Re: [PATCH 0/3] KASAN: HW_TAGS: Disable tagging for stack and page-tables

From: David Hildenbrand (Arm)

Date: Fri Mar 20 2026 - 04:54:35 EST


On 3/19/26 12:49, Muhammad Usama Anjum wrote:
> Stacks and page tables are always accessed with the match‑all tag,
> so assigning a new random tag every time at allocation and setting
> invalid tag at deallocation time, just adds overhead without improving
> the detection.
>
> With __GFP_SKIP_KASAN the page keeps its poison tag and KASAN_TAG_KERNEL
> (match-all tag) is stored in the page flags while keeping the poison tag
> in the hardware. The benefit of it is that 256 tag setting instruction
> per 4 kB page aren't needed at allocation and deallocation time.
>
> Thus match‑all pointers still work, while non‑match tags (other than
> poison tag) still fault.
>
> __GFP_SKIP_KASAN only skips for KASAN_HW_TAGS mode, so coverage is
> unchanged.
>
> Benchmark:
> The benchmark has two modes. In thread mode, the child process forks
> and creates N threads. In pgtable mode, the parent maps and faults a
> specified memory size and then forks repeatedly with children exiting
> immediately.
>
> Thread benchmark:
> 2000 iterations, 2000 threads: 2.575 s → 2.229 s (~13.4% faster)
>
> The pgtable samples:
> - 2048 MB, 2000 iters 19.08 s → 17.62 s (~7.6% faster)
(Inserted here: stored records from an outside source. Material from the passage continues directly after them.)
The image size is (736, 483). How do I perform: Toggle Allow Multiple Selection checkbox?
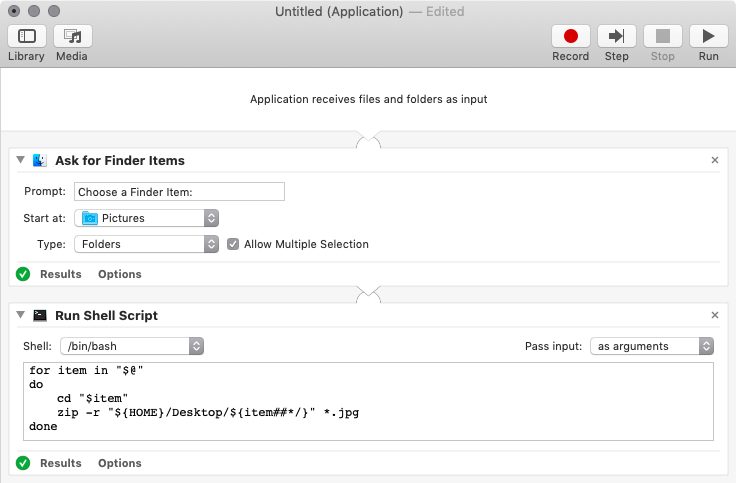pos(233,244)
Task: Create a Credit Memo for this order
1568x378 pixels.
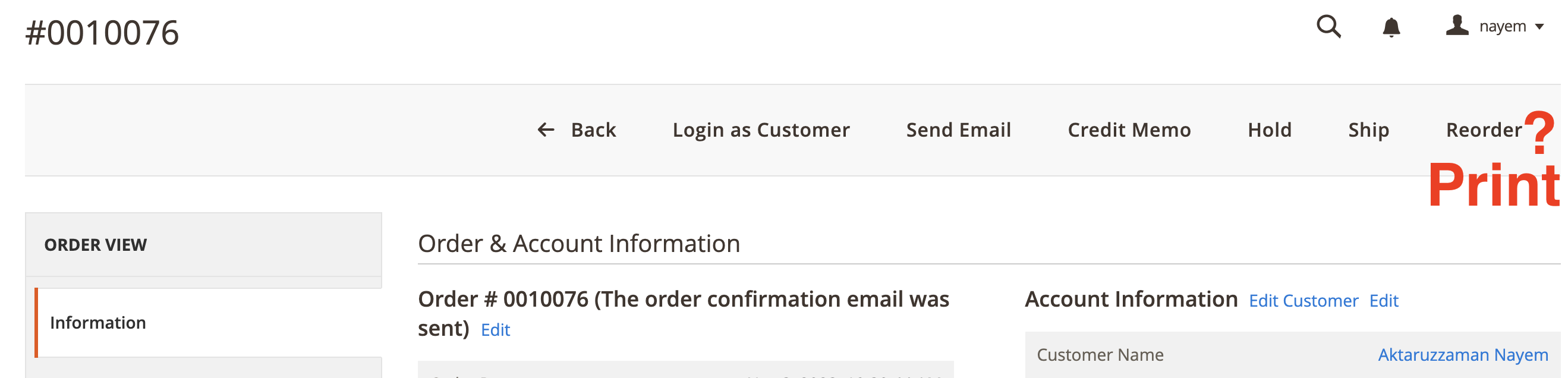Action: click(1129, 130)
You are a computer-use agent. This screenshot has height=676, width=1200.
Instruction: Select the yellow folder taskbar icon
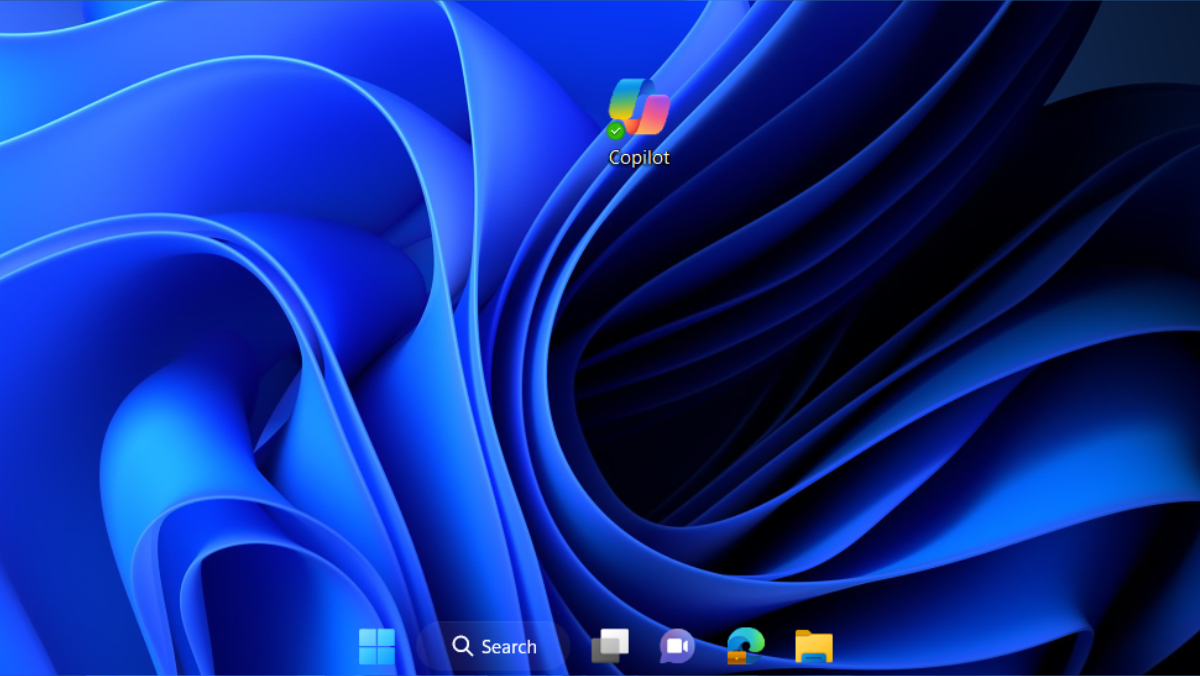813,646
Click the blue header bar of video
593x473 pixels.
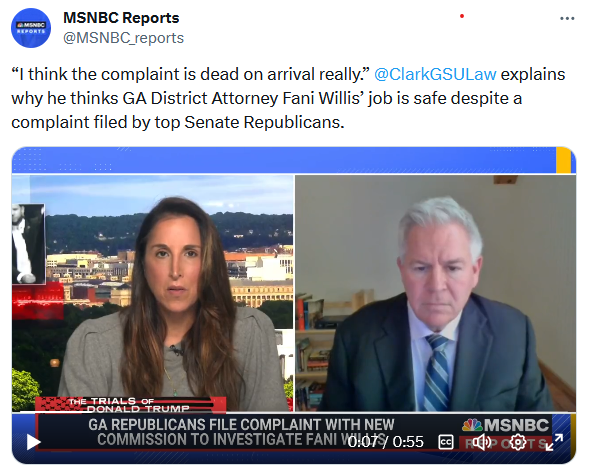284,160
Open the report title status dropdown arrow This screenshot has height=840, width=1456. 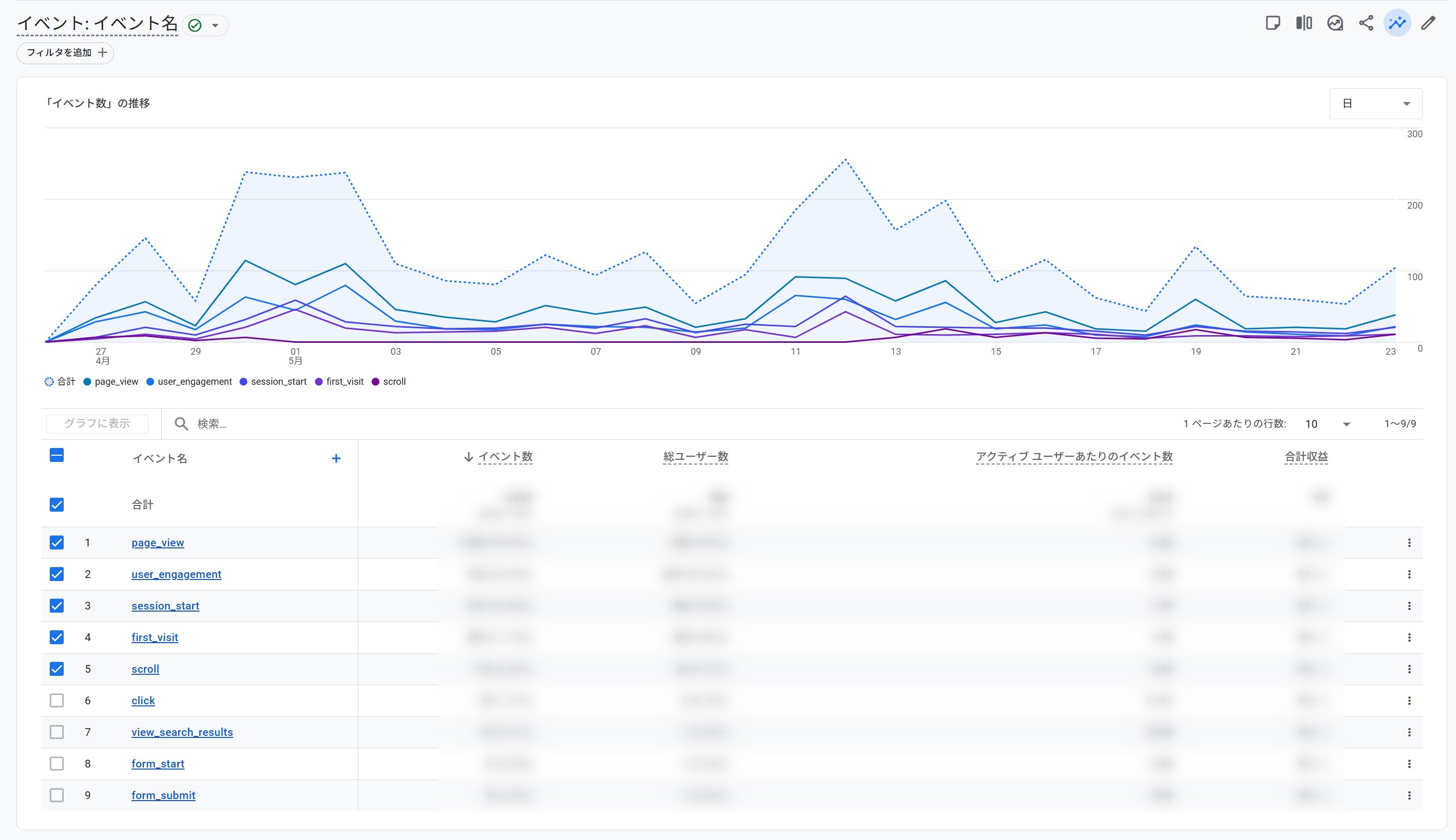coord(215,25)
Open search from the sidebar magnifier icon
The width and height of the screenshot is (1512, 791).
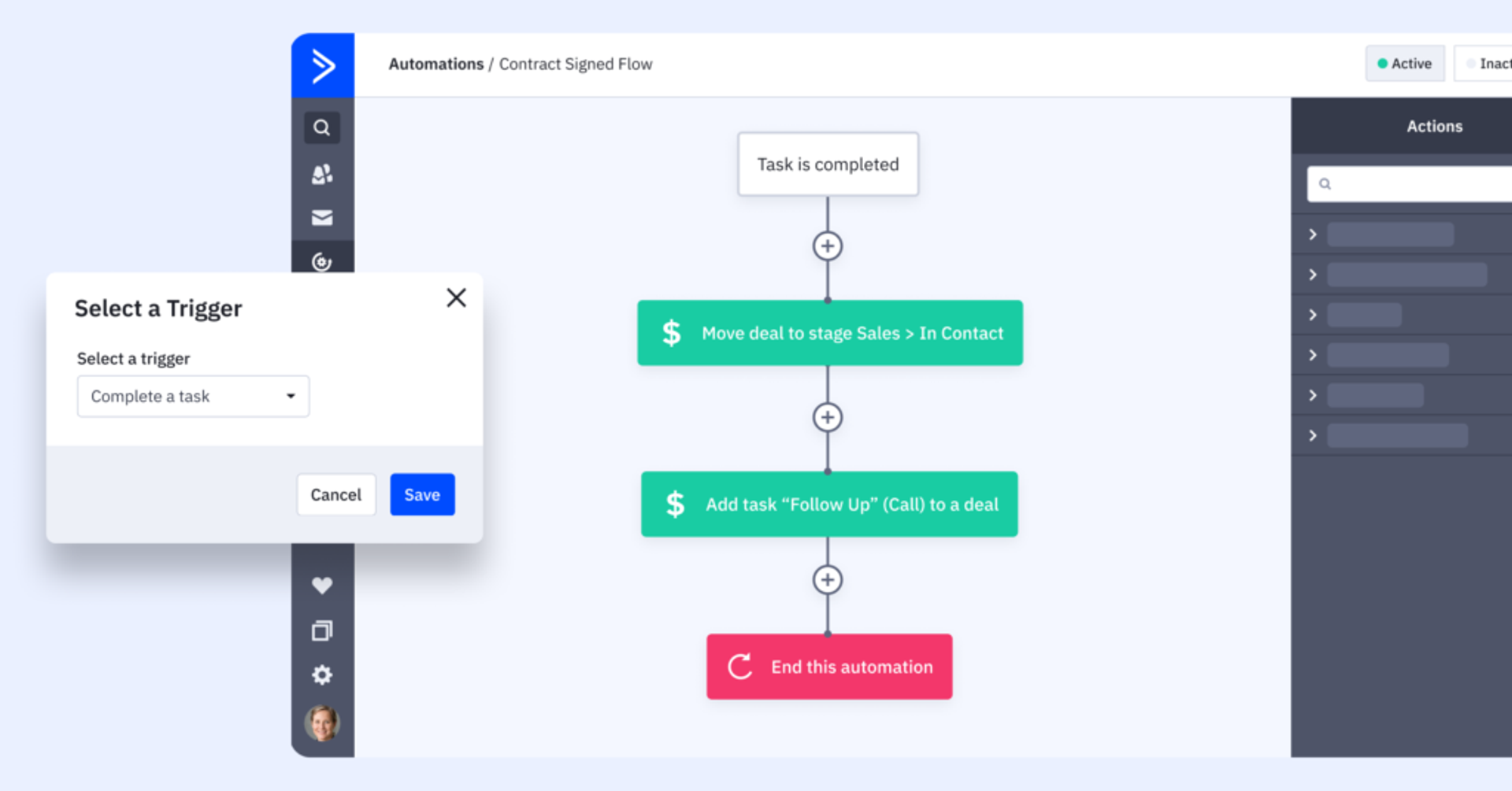pos(321,128)
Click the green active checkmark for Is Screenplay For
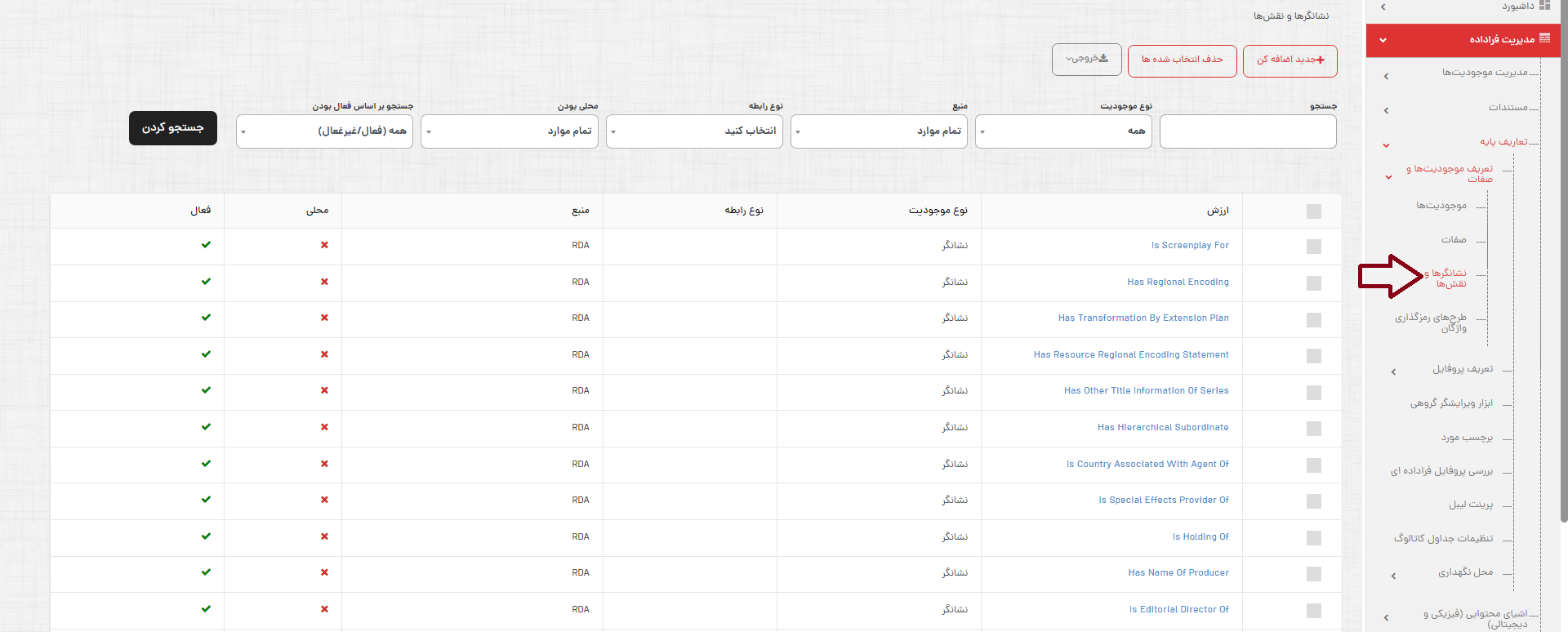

As discussed offline, I think we should look into finding a better name
for __GFP_SKIP_KASAN now that we are using it more broadly. It's confusing.

The semantics are:
* Only applies to HW KASAN right now. Otherwise it's ignored. So it
doesn't give any guarantees.
* Will currently leave memory tagged with some tag (poisoned), but
tag checks will be disabled by using the match-all pointer.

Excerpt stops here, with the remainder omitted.